By brief counsel for defendant propounded the following question for our consideration, determination, and answer:^

“Did the court err in determining that there was some evidence in the case to overcome the presumption that Mrs. *535Radowick made the arrest and commenced the prosecution while acting within the scope of her employment with McKelvey Company through Kane Secret Service, Inc., so as to make the issue a question for the jury- rather than, as we contend, one of law for the court?”

Though we have answered this question ‘heretofore herein we answer the question again specifically by saying in our opinion the evidence in the case presented questions for the determination of the jury on the issue of malicious prosecution, and that the trial judge did not err to defendant’s prejudice in submitting the case from which this appeal is taken to the jury.

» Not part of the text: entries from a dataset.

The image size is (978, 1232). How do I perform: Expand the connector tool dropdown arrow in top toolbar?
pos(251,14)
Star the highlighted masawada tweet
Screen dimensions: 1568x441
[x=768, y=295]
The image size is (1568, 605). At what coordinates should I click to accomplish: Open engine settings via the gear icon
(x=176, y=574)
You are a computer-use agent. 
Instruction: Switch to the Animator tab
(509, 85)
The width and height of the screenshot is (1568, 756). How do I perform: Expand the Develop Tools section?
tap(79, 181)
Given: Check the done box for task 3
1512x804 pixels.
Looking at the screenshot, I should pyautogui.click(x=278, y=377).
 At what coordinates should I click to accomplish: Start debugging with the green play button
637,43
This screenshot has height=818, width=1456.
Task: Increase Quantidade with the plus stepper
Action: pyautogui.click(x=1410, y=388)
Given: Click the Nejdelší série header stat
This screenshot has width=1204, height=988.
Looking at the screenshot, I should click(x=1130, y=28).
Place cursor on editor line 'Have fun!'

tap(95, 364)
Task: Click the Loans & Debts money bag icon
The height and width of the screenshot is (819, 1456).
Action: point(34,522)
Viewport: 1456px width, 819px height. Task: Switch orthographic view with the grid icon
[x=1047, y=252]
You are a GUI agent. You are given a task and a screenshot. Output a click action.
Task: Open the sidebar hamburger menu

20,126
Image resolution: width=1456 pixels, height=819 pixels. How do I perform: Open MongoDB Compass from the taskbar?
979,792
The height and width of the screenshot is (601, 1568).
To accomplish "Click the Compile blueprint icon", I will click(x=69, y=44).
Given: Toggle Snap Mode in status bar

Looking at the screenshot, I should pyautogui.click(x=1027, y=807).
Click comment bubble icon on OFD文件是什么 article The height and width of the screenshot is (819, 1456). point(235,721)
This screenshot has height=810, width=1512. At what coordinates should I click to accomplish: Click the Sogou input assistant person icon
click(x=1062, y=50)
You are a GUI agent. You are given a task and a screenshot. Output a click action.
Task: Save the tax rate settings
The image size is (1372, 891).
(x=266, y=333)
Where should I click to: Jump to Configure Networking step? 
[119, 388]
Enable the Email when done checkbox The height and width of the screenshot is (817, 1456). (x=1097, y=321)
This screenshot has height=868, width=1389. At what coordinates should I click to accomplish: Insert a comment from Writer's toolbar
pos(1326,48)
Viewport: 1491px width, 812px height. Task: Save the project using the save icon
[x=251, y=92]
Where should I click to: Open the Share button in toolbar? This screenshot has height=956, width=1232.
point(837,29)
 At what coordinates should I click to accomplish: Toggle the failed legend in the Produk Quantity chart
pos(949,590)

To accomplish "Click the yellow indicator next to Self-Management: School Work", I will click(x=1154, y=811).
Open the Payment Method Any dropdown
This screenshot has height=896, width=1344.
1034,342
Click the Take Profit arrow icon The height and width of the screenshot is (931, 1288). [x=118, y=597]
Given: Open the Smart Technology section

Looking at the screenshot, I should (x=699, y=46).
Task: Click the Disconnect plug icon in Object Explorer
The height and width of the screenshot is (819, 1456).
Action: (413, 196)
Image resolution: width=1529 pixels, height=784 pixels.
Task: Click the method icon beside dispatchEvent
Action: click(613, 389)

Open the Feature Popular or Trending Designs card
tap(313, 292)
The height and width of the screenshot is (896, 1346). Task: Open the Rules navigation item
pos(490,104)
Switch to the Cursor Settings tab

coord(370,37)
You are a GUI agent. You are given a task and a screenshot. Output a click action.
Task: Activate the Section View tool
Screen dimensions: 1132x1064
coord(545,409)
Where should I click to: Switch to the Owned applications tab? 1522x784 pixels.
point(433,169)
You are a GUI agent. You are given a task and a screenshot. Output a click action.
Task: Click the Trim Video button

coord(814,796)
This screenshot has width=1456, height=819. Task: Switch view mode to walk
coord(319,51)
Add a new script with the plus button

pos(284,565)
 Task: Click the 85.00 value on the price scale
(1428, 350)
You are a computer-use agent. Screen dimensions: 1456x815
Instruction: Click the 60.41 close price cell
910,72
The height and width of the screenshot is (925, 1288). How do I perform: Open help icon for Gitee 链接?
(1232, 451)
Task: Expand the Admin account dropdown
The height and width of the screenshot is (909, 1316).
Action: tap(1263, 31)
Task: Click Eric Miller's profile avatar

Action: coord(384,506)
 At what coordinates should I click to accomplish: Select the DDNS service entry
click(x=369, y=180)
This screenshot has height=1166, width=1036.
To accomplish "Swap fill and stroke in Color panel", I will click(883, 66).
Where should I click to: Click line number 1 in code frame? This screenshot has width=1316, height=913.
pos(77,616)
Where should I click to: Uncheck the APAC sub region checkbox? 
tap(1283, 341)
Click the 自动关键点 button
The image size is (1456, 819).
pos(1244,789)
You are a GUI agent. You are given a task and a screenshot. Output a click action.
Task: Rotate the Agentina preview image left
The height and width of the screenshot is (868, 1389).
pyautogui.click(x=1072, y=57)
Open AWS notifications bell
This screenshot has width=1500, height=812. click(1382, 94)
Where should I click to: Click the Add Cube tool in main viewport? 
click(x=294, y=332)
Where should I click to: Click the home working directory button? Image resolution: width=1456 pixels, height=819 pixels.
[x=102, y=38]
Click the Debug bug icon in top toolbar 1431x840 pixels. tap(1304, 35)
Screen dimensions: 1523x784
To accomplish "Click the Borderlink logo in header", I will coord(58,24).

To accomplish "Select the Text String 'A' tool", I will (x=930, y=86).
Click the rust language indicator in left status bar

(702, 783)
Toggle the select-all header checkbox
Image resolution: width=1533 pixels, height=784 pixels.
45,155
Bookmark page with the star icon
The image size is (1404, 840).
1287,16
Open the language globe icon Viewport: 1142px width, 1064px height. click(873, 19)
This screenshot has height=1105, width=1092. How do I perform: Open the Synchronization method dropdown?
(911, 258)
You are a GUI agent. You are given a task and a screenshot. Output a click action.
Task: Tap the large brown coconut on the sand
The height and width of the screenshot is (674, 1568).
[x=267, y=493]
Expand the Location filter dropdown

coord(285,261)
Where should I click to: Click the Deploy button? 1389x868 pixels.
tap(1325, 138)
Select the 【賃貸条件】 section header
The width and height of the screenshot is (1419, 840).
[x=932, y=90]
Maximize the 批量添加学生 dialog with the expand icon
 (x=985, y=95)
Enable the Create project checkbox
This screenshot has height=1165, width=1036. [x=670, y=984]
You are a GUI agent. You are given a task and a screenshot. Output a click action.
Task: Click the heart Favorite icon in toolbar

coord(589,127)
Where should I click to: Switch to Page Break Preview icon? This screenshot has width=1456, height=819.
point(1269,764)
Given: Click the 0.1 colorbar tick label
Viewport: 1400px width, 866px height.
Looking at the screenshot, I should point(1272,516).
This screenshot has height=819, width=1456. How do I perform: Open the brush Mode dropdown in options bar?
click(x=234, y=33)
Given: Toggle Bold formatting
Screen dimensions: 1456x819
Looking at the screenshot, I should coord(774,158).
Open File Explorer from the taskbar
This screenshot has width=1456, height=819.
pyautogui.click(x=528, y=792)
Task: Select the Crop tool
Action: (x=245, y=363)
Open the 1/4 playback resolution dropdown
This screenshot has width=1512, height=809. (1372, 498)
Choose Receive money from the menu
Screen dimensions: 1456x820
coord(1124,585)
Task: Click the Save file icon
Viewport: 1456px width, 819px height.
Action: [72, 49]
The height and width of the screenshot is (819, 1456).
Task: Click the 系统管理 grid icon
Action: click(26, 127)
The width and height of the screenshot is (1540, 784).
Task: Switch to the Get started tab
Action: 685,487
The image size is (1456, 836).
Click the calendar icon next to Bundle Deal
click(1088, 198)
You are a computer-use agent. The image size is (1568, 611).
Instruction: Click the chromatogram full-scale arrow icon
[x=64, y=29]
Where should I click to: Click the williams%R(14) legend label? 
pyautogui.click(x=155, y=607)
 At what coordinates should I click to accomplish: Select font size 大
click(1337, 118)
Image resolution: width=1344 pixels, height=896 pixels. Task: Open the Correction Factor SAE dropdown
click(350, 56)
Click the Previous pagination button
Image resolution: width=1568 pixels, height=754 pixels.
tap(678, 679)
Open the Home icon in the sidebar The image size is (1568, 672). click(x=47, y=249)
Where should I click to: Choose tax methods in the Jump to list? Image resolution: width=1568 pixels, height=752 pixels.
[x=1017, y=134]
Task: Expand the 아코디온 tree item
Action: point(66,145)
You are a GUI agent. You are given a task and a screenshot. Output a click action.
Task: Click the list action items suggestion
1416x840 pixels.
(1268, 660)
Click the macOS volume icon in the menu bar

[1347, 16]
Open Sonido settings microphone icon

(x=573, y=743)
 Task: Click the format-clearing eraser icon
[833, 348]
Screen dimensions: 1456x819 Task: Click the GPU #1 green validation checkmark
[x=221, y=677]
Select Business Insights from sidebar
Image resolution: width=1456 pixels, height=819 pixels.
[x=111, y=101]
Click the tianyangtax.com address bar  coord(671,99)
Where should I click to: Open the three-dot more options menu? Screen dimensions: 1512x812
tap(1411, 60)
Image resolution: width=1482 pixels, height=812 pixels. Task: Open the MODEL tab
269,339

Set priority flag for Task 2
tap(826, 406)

Finally it is observed that after the employee of Kane Secret Service, Inc., executed the affidavit charging plaintiff with unlawfully stealing, taking, and carrying away personal property of defendant McKelvey Company, the mother of Rosemary Klasic talked with an officer of defendant McKelvey Company regarding what had been and was being done with reference to her arrest and prosecution, and was advised that defendant McKelvey Company had discussed and given consideration thereto and had decided to abide by the acts of Kane Secret Service, Inc., with reference thereto, “he listened to me and said the officers of the McKelvey Company had dcided to go ahead with the prosecution and there was nothing that he could do for me”, which in view of the subsequent prosecution of plaintiff we interpret as applying to plaintiff, as well as Rosemary Klasic, and as participation, in her malicious prosecution by ratification, which on another ground supports our conclusion that the judgment of the court of common pleas must be and hereby is affirmed.

The judgment of the court of common pleas is affirmed.

CARTER, PJ, NICHOLS, J, concur in judgment.